WHAT THIS TASK INVOLVES:
In the listing below, every line with the word "width" needs to be copied.

=====

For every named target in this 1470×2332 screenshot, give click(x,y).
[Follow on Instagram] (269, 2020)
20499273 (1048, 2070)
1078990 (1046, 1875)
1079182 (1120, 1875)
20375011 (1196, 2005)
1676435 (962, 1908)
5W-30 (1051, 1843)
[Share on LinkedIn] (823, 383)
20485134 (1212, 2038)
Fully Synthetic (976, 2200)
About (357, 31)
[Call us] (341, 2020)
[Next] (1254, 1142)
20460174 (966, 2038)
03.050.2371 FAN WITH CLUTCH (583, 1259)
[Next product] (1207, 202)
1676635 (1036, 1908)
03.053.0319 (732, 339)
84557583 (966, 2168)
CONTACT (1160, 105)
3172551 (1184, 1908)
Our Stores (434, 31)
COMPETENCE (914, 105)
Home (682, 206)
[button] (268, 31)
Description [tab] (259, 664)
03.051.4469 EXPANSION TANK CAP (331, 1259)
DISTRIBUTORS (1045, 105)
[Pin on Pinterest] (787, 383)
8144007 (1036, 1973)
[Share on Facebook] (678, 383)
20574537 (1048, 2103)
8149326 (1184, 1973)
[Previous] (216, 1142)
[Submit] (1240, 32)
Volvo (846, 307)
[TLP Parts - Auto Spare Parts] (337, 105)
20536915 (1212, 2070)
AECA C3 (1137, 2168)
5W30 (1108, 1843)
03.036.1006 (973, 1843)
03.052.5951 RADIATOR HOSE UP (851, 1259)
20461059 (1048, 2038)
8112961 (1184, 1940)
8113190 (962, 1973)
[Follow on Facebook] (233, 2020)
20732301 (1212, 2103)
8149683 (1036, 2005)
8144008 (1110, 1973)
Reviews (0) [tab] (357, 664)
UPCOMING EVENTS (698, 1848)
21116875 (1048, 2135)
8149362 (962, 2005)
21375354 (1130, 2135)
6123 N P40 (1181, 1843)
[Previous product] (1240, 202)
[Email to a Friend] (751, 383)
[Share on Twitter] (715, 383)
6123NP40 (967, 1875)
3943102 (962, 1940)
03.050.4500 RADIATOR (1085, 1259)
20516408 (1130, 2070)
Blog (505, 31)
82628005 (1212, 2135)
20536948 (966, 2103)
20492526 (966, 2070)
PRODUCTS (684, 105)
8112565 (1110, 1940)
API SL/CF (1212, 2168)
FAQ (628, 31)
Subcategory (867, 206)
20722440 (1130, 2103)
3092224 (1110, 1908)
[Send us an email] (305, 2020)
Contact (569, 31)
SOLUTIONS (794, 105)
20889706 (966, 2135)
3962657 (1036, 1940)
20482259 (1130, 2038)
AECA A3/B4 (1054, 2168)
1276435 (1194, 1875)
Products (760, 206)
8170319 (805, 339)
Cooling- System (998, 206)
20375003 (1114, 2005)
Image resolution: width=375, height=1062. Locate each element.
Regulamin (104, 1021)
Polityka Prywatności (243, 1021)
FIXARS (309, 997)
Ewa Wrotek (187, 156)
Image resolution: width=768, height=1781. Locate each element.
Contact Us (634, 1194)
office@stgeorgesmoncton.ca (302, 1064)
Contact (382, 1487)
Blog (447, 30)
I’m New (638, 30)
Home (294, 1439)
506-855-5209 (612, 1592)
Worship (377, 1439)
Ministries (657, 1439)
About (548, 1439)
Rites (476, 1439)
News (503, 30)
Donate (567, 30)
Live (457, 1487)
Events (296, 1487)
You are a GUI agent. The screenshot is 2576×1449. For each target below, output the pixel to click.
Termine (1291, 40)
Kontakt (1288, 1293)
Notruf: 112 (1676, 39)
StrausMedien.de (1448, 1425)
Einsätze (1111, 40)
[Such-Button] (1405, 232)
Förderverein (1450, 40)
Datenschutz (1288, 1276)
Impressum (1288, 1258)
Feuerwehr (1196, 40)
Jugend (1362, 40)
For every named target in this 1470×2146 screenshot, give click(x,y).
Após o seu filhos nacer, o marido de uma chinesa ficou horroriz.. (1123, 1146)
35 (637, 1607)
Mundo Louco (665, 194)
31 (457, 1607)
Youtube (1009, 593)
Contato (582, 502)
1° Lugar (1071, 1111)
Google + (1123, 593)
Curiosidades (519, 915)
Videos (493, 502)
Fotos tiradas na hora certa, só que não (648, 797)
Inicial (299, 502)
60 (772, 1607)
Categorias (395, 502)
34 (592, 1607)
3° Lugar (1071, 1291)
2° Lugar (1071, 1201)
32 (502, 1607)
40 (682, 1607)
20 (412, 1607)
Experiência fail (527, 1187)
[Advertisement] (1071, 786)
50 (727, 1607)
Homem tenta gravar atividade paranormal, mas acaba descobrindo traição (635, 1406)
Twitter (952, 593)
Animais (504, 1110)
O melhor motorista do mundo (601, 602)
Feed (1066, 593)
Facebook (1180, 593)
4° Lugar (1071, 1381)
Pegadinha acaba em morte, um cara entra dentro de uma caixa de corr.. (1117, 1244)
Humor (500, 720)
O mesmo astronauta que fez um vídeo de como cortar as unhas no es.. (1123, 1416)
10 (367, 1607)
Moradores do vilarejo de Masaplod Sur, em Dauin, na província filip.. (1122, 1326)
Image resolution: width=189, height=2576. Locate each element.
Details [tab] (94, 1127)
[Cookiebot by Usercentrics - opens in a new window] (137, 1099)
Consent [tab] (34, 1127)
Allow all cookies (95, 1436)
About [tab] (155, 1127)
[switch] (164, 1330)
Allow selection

=====

SOLUTION BELOW:
Image resolution: width=375, height=1062. Locate each element.
Image resolution: width=768, height=1781. Locate each element.
Image resolution: width=189, height=2576. Locate each element.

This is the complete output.